FWIW, I have had S3 working for a while now with torch in my test setup, but I used a different method. My task was to get DAOS working with fsspec so that DAOS pathnames can be used with DLIO without requiring the dfuse layer. I modified the readers and generators to open files with fsspec rather than with (kernel-only) pathnames, then everything else after that works the same, but now I can provide paths like s3:://my-bucket/my-file and daos::/my-pool/my-cont/my-file and use them with DLIO. There are lots of other backends available with fsspec besides S3 and DAOS (and posix files) that would automatically work with DLIO.

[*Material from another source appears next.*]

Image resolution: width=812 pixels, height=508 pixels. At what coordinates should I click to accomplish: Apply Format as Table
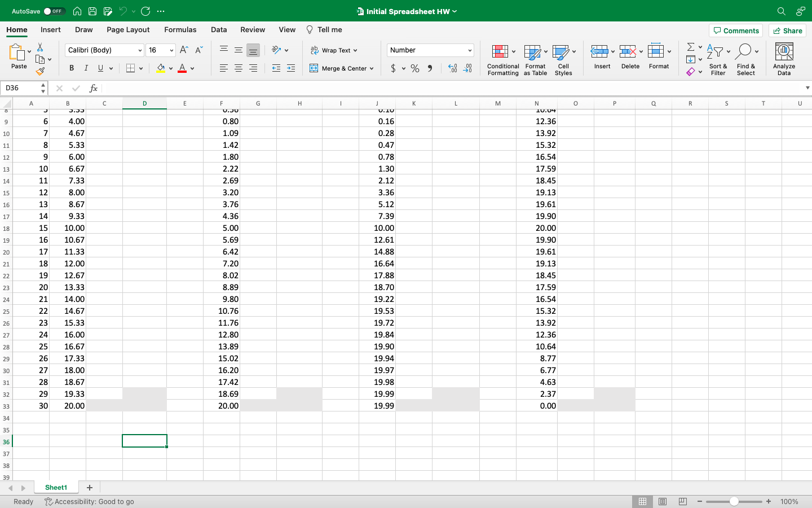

@krehm would you mind sending a PR?
See the following, it is a bit out of date, but should give you the idea.
@zhenghh04 I have seen this PR, I think, we should create a PR and then I can take a look at it.
From my memory, the main thing is that our storage interface is a little weird right now. Ideally all I/O should happen through storage interface and the storage interface should support fsspec for different options of backends.
But I am on-board with the fsspec approach for sure.
I will work on cleaning up the code and making a PR, seems to me that there were a couple of loose ends when I last tested with it, I need to dust off my notes. Note also that I will be in a car Wednesday through Friday, so I will be unresponsive until early next week.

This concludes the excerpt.